Mas ter a consciência disso... a data marcada... o dia D à distância de meia dúzia de horas... é uma chapada que a realidade deu aqui aos teus pais, à bruta!
Nasces já na 6.ª feira. Percebes a violência da coisa?!
No domingo, quando o médico puxou da agenda - que na capa tinha escrito qualquer coisa como "Marcação de Cesarianas" - e procurou os dias 14 e 15, percorreu-me um friozinho pelas costas. Procurei a minha própria agenda, enervei-me por segundos por não encontrar a esferográfica e, a tremelicar, escrevi em letras maiúsculas no espaço do dia 15 CESARIANA - ESTAR NO HOSPITAL ÀS 8h30 (6h de jejum).
Depois de quase 9 meses em que foste só meu, depois de muitas queixinhas, depois de muitas caimbras, enjoos, azia, noites de insónia, pontapés nas costelas, idas à casa de banho todas as meias-horas, vou partilhar-te com o Mundo.
Estamos juntos há tanto tempo, já fazemos parte da vida um do outro há tanto tempo que me parece quase surreal que daqui a uns 3 dias estás nos meus braços.
Vamos ter de aprender a conviver juntos. Tenho de perceber quando tens fome, frio, sono, a fralda suja ou quando, simplesmente, me queres ao pé de ti. Isto tudo será tão novo para ti, como para mim e para o teu pai. Nesta fase, seremos todos bebés à procura de qualquer coisa.

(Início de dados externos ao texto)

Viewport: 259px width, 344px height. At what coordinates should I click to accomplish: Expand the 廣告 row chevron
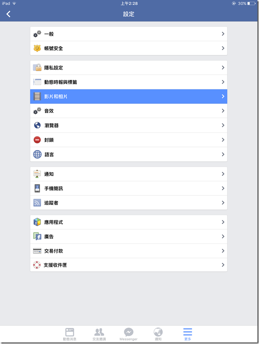point(223,236)
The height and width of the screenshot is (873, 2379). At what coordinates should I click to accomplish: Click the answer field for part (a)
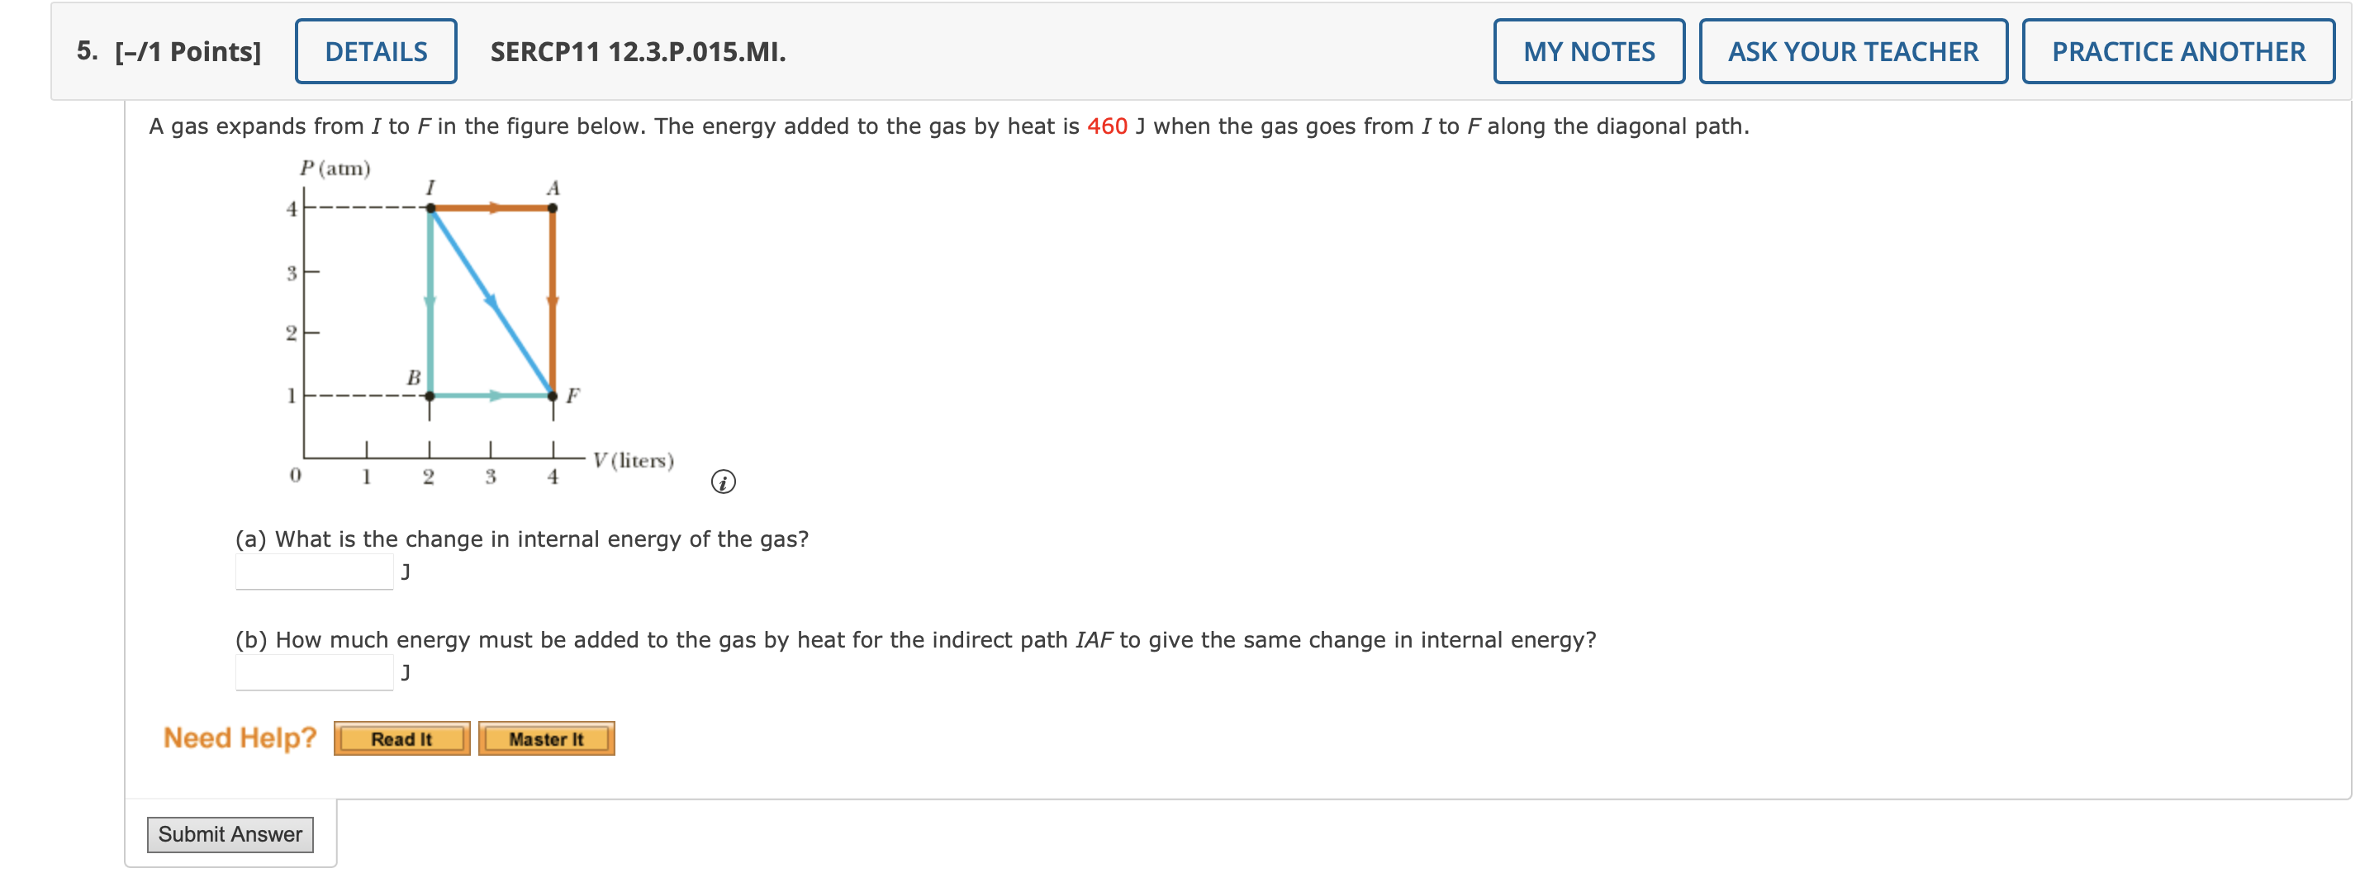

Não sei se algum dia vais ler estas patetices de uma grávida com as hormonas todas malucas, mas quero que saibas que existes em mim. Desde sempre. Para sempre.
A enfermeira bem tentou amenizar a coisa "ahhh, a maioria dos bebés não tolera muito bem quando a mãe está a fazer o CTG...", mas o Henrique não quer nem saber da "maioria dos bebés". Ele é ele e 'mai nada.
Quando a contracção começa a mostrar-se, é ver o coração do meu filhotinho a disparar e a chegar aos 190 batimentos e a máquina a disparar sons e luzes vermelhas a jacto. Desta vez, o meu excelso homem estava lá para mostrar ao filho como é que um homem reage: "Vá miúdo, calma!" e ele acalmava.
Não sei se é dos apertos em que ele está, se é da posição em que eu estou (confortável, diga-se de passagem!), se é o tempo que demora o procedimento ou são os sons do alarme... mas aposto todas as minhas fichas nesta última hipótese (na última 4.ª feira, portou-se bem, porque os alarmes estavam na sala de enfermagem e não ao lado dele)
Domingo lá estaremos outra vez.
E as contracções? Elas cá andam... fininhas e atentas!
Hoje é dia 1 de Março. E, para mim, desde Julho de 2012, Março começou por ser sinónimo de bebé, e de Henrique desde Janeiro último.
Março deixou de ser só o mês do nascimento da minha avó, e passa a ter um significado maior do que o caminho que vai daqui às estrelas.
Este ano, se tudo decorrer como penso, vou viver o Dia do Pai e o Dia da Mãe, com verdadeiro conhecimento de causa. Vamos viver estes dias, com o Henrique no colo, com o Henrique nos braços, com o Henrique a chorar ou a dormir.
Este ano, vamos começar a ser o pai e a mãe do Henrique, da mesma maneira que, daqui a uns anos, vamos perder a identidade e passaremos a ser conhecidos nos circuitos escolares apenas como os pais do Henrique.
Março é o mês da Primavera, das flores, do pólen no ar... e, para mim, é o melhor mês do ano.